The major reason for this is that the banking system has severely curtailed its lending activities, which are largely (but not entirely) responsible for the growth in the money supply thanks to the money multiplier. One must ask how this is possible since essentially the banks have the 'Taxpayer Put' in place where the US taxpayer is immediately hooked for any significant failure. For decades we have had an economy that relied on credit for its survival and now, like a drug addict in rehab, that credit is being limited. The result was fairly predictable.

Given the massive debts in our system, there are two obvious choices. First, hyperinflate away the debt. However, that ultimately ends in the destruction of the currency and the end of the current fiat age. Second, we could 'default' through deflation/devaluation [[eg, by restricting the redemption of government bonds and/or interest payments thereon: normxxx]], and try to, in effect, reset the system much as happened in the 1930's. The major difference between then and now is the relative financial position of both the nation and individuals. Both are considerably weaker here (than in the 30's) as we approach this next phase in America's existence.

I've argued for the coordinated default/devaluation outcome for some time now. The collapse of M3 growth is one of the biggest factors on this side of the argument. The second is history. The US already has a rich experience in fiat money, dating back to before Lexington and Concord. We also have a rich history of defaults thanks to the over-issuance of fiat money. Granted, the defaults consisted of ceasing to redeem paper money for specie (Gold/Silver), but a default is a default.

We are clearly out of control in terms of our debts, both internal and external, and don't seem the least bit concerned about real generational or fiscal reform beyond traditional Washington lip service. The Fed has been largely ineffective at doing anything but fattening bank cash flows by squeezing savers and allowing banks to collect generous margins on the performing consumer loans they do have. The bailout money sits in bank coffers, withheld from an economy that now depends on loans for its very survival.

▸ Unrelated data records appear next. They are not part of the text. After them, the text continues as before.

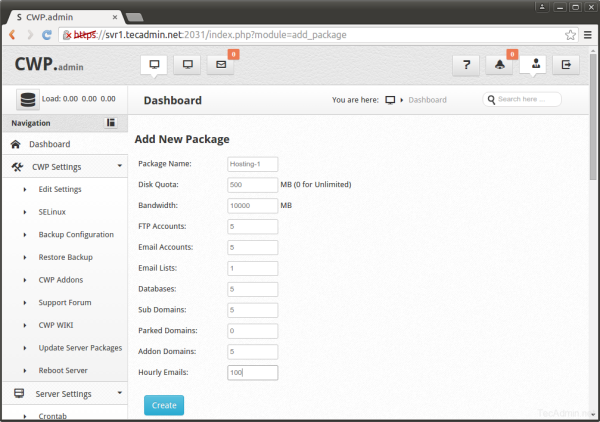Viewport: 600px width, 422px height.
Task: Open Backup Configuration menu item
Action: [x=76, y=234]
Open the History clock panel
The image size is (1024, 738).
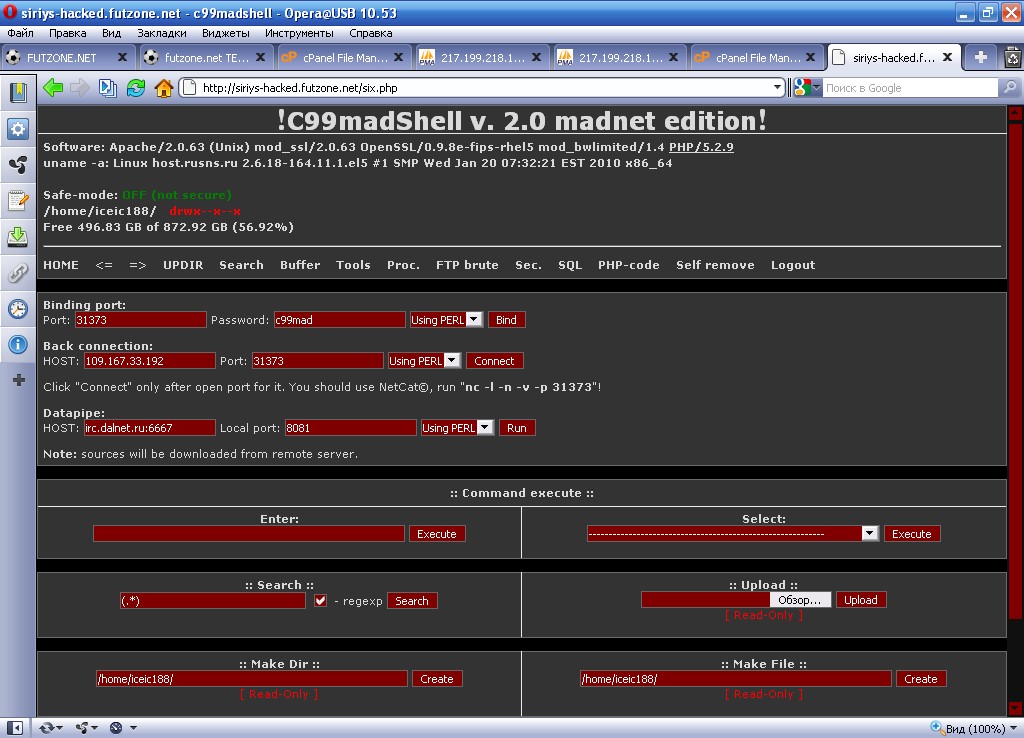[17, 309]
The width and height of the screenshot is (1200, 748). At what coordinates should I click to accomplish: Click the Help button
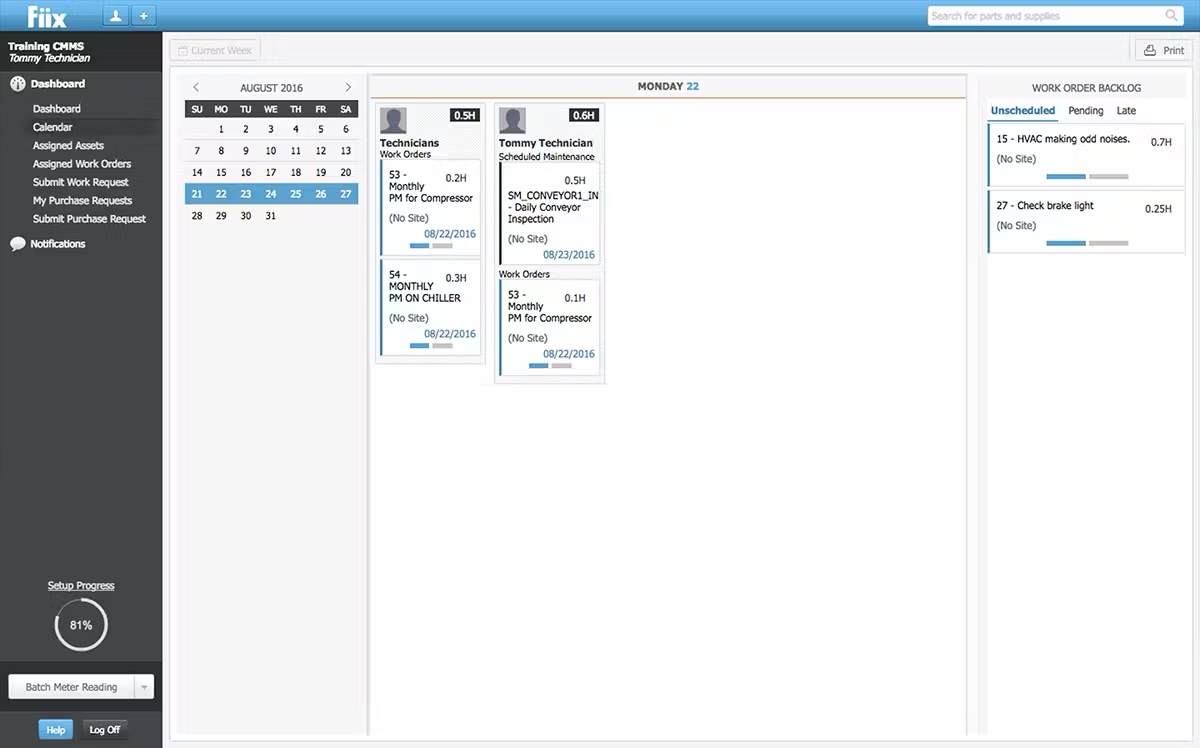[55, 729]
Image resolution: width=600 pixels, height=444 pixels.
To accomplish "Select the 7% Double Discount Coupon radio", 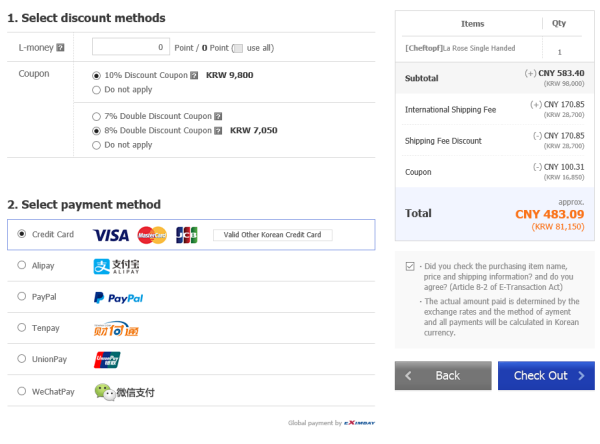I will [x=96, y=116].
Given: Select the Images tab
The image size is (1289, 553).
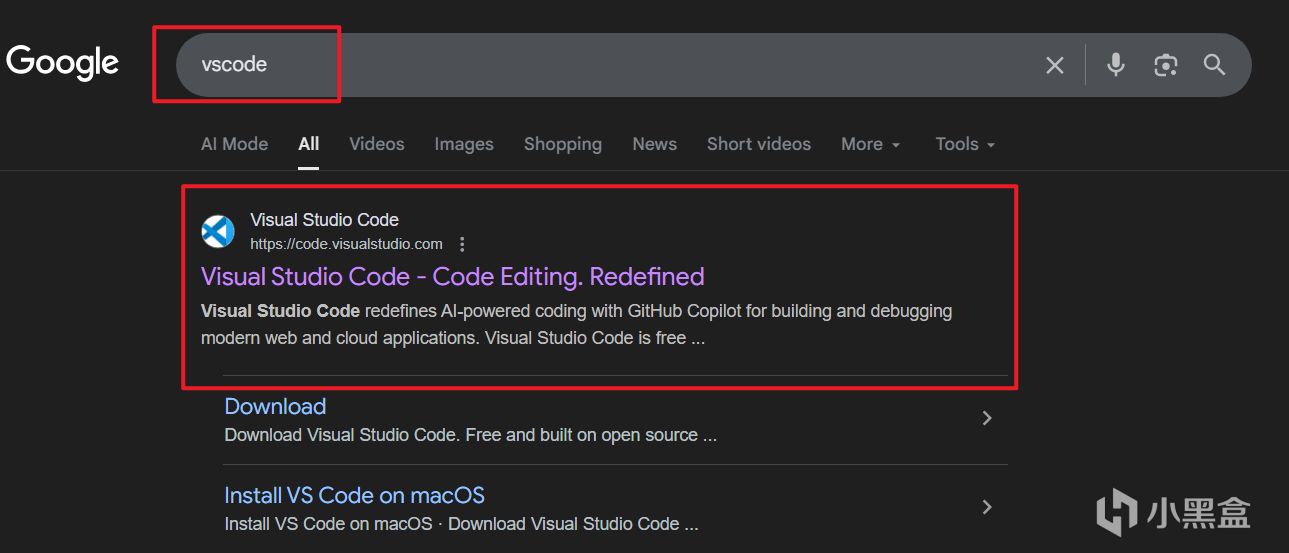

Larry Summers, President Barack Obama's top economic adviser, has asked Congress to "grit its teeth" and approve a fresh fiscal boost of $200bn to keep growth on track. "We are nearly 8m jobs short of normal employment. For millions of Americans the economic emergency grinds on," he said. I wrote many moons ago that once the parade of stimulus started that it would never end. Summers' statement is tantamount to admission of the failure of his own Keynesian thinking. He is now acknowledging that in order to 'grow', we need [[artificial: normxxx]] stimulus ([[ie, low interest: normxxx]] debt). Every once in a while the truth does come out.

Given these undisputable facts, it is really hard to conjure up a scenario where we can have any type of broad, well-grounded economic recovery. The various economic reports I dissect on a weekly basis bear this out. However, the bottom line as we solemnly observe Memorial Day weekend is M3. Where it goes, so goes America. Such is the way of things in a fiat money system.